Mei Zhi Tie --
Sister arrived ...
[Wang Xizhi] [Wang Hsi-chih]
摹本 纵25.3厘米 横5.3厘米
A Tang Dynasty (618-907 AD) copy of a scroll featuring 17 characters drawn by China's "Sage of Calligraphy" will have a reserve price of HK$24 million ($3.1 million) when it goes under the hammer in Hong Kong on November 26, a spokesperson for Christie's in Beijing said on Wednesday.
Owned by a Japanese collector, the 25.3-cm-long by 5.3-cm-wide hanging scroll, known as Mei Zhi Tie, is the only piece by Wang Xizhi (321-379 AD) to ever appear on the open market, Ma Chengming, from the London-based auction house, said.

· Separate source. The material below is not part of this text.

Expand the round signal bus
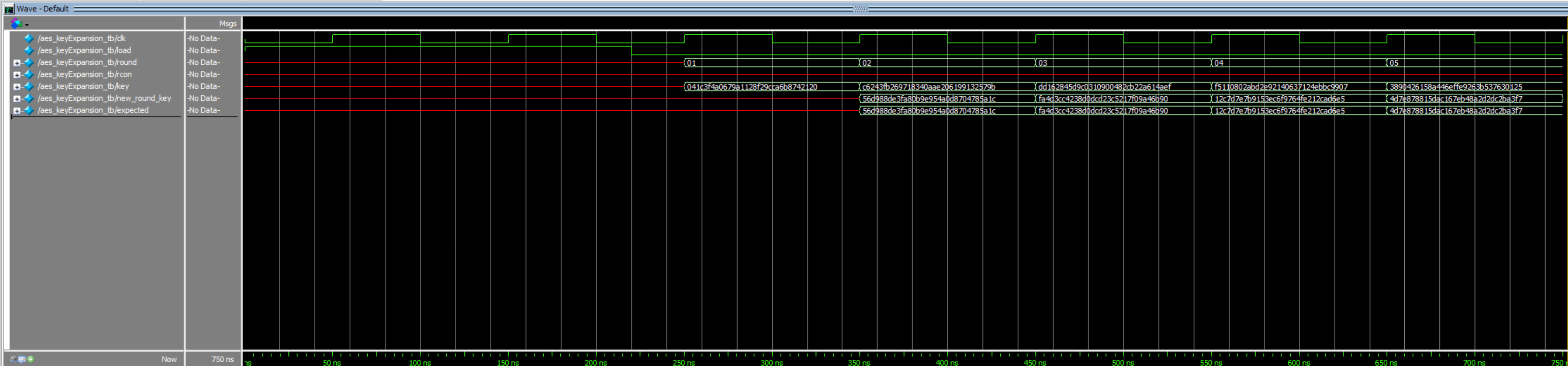Viewport: 1568px width, 366px height. [x=17, y=63]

The 21 existing pieces by arguably the greatest calligrapher in Chinese history are all copies made during the Tang Dynasty. Not a single original piece has survived the test of time.
The copies were created during the reign of Emperor Taizong (reigned 627-650 AD), who sought Wang's calligraphy across the nation and asked master calligraphers in his court to make duplicates.

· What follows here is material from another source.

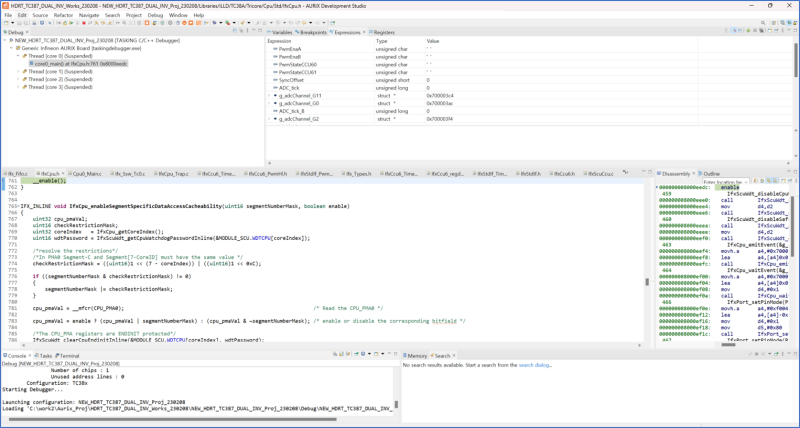Open the Terminal view tab
800x428 pixels.
[69, 355]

Of the 21 known pieces still in existence, seven are in the collection of the Taipei Palace Museum, seven are in museum collections on the mainland, five are in Japanese collections including that of the royal family, one is at Princeton University in the United States, and one has disappeared, Ma said.
Tomita Jun, curator of Chinese calligraphy at the Tokyo National Museum, said much of Wang's work was in Japan because "the country sent more than 10 missions to Tang China, and in turn brought back to Japan many cultural artifacts, including several copies of Wang Xizhi's works".
The Chinese monk Jianzhen (688-733 AD) also sailed to Japan with copies of Wang's calligraphy, he said.
The Mei Zhi Tie was acquired by its current owner's family in the early part of last century in Japan.
However, it was not shown to the public until 1973, at an exhibition in the Gotoh Museum in Japan, the curator said.